Deciphering the mechanism through which BRD4 mutations contribute to the neurodevelopmental disorder

破译 BRD4 突变导致神经发育障碍的机制

• 批准号: MR/X008479/1
• 负责人: Pradeepa Madapura-Marulasiddappa
• 金额: $ 96.75万
• 依托单位: Queen Mary University of London
• 依托单位国家: 英国
• 项目类别: Research Grant
• 财政年份: 2023
• 资助国家: 英国
• 起止时间: 2023 至 无数据
• 项目状态: 未结题
• 来源: https://gtr.ukri.org/projects?ref=MR%2FX008479%2F1
• 关键词: Deciphering; mechanism; through; BRD4; mutations

Epigenetic proteins, including writers and readers of histone posttranslational modifications and chromatin remodelling proteins, play an essential role in the controlled tissue-specific regulation of gene expression. Acetylation of histone lysines is one of the most abundant modifications which alters chromatin structure and function. A delicate balance between lysine acetylation and deacetylation is essential for the normal functioning of the central nervous system. Gene mutations that perturb the histone acetylation pathway cause many neurodevelopmental disorders, warranting detailed investigation into the specific role of the acetylation pathway in the central nervous system. Recently we have discovered that mutations in gene encoding histone acetylation reader protein BRD4 lead to a neurodevelopmental disorder. However, it is not clear how mutations in this gene encoding epigenetic factor lead to specific neurodevelopmental disorders. We aim to investigate how mutations in BRD4 cause altered development and functioning of the central nervous system. We will first identify genes regulated by BRD4 in human neuronal cell types.
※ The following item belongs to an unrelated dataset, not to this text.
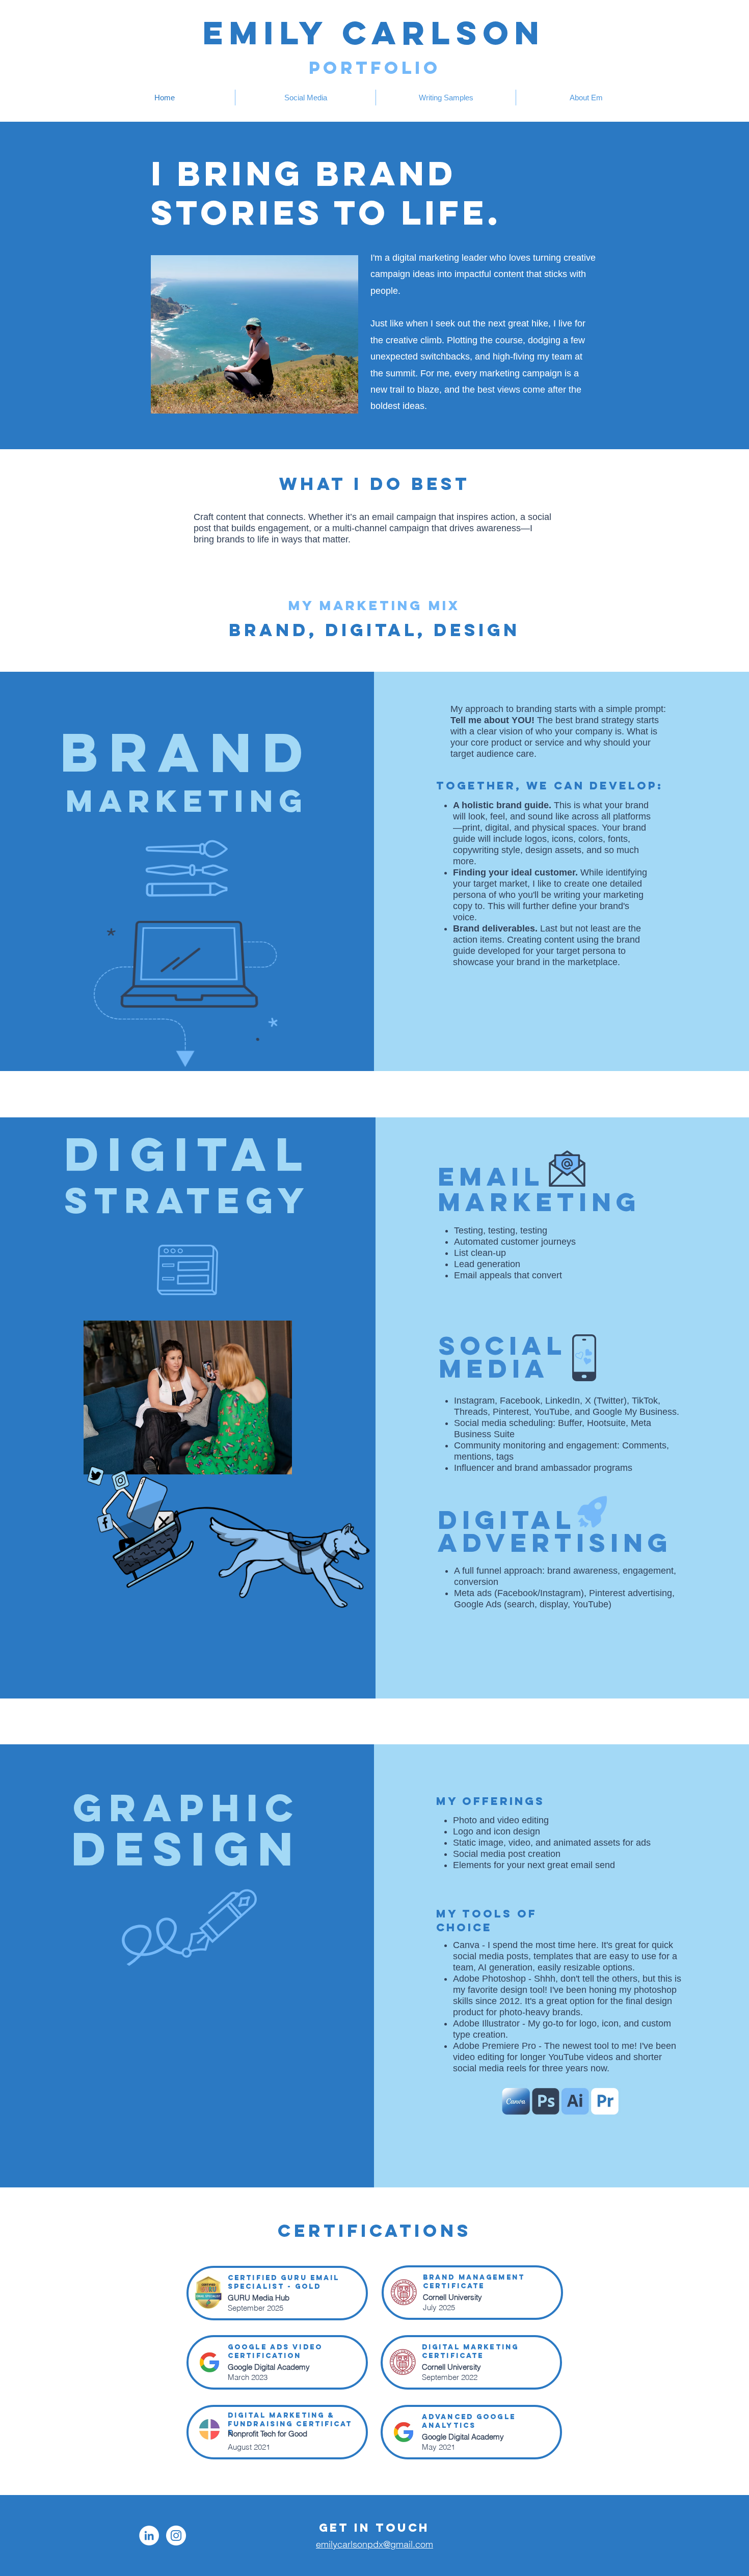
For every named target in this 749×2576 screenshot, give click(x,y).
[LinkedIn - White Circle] (149, 2535)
We will then identify neuronal-specific enhancers regulated by BRD4 and link these enhancers to target genes that are dysregulated upon depletion or mutation in BRD4. Next, we will investigate how patient-specific mutations in BRD4 cause an altered transcriptional programme by performing single-cell transcriptomics and epigenetic alterations in the mini-brain organoid model. Furthermore, we will test the efficacy of epigenetic drugs in rescuing the altered brain development phenotype and functioning due to BRD4 mutations. Overall, this proposal aims to uncover the role of BRD4 in human brain development and function and how BRD4 mutations lead to specific neurodevelopmental disorders.
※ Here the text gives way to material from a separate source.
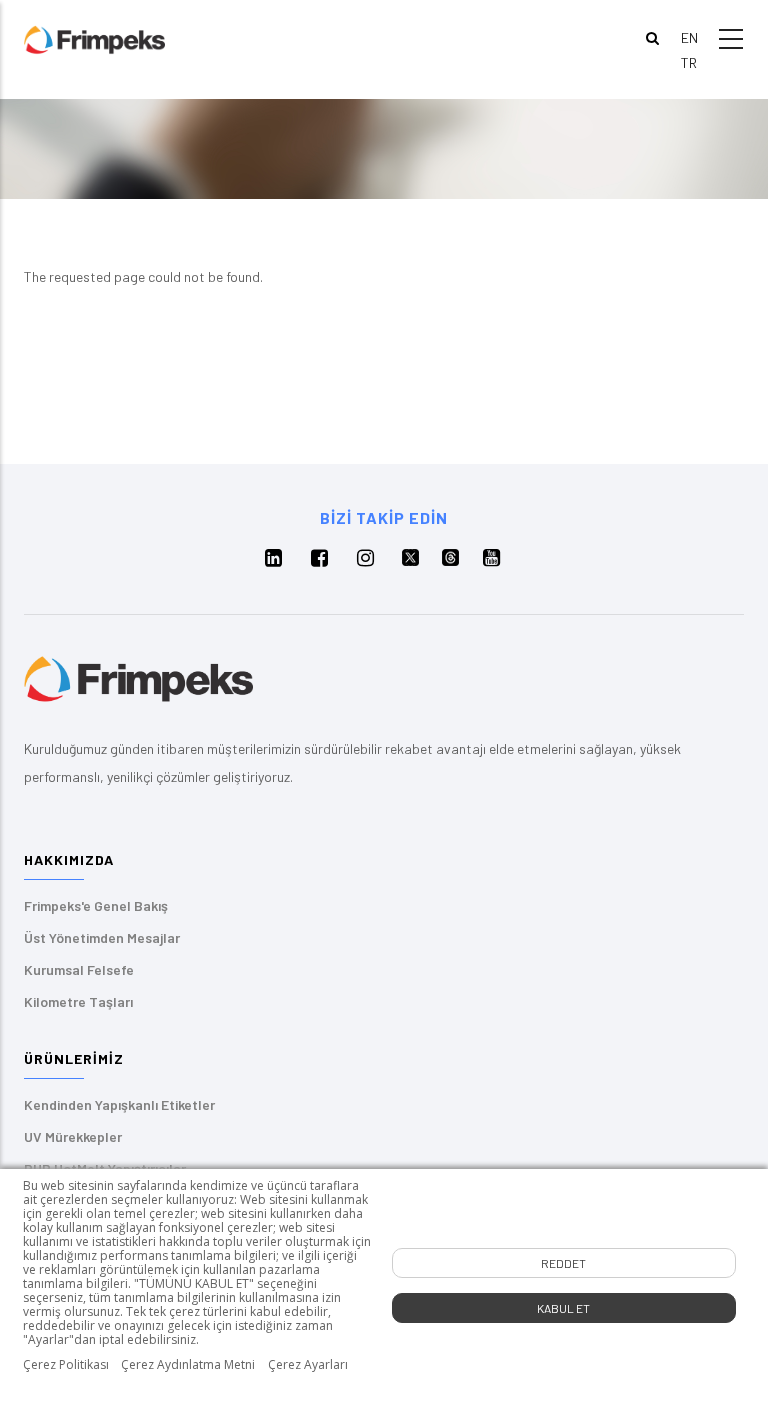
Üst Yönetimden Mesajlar (102, 937)
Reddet (563, 1263)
表观遗传蛋白，包括组蛋白翻译后修饰的编写者和读者以及染色质重塑蛋白，在基因表达的受控组织特异性调节中发挥着重要作用。组蛋白赖氨酸的乙酰化是改变染色质结构和功能的最丰富的修饰之一。赖氨酸乙酰化和脱乙酰化之间的微妙平衡对于中枢神经系统的正常功能至关重要。扰乱组蛋白乙酰化途径的基因突变会导致许多神经发育障碍，需要对乙酰化途径在中枢神经系统中的具体作用进行详细研究。最近我们发现编码组蛋白乙酰化阅读器蛋白 BRD4 的基因突变会导致神经发育障碍。然而，目前尚不清楚这种编码表观遗传因子的基因突变如何导致特定的神经发育障碍。我们的目标是研究 BRD4 突变如何导致中枢神经系统的发育和功能改变。我们将首先鉴定人类神经细胞类型中受 BRD4 调节的基因。然后，我们将鉴定受 BRD4 调节的神经元特异性增强子，并将这些增强子与 BRD4 缺失或突变时失调的靶基因联系起来。接下来，我们将通过在微型脑类器官模型中进行单细胞转录组学和表观遗传改变，研究 BRD4 中患者特异性突变如何导致转录程序改变。此外，我们将测试表观遗传药物在挽救因 BRD4 突变而改变的大脑发育表型和功能方面的功效。总体而言，该提案旨在揭示 BRD4 在人类大脑发育和功能中的作用以及 BRD4 突变如何导致特定的神经发育障碍。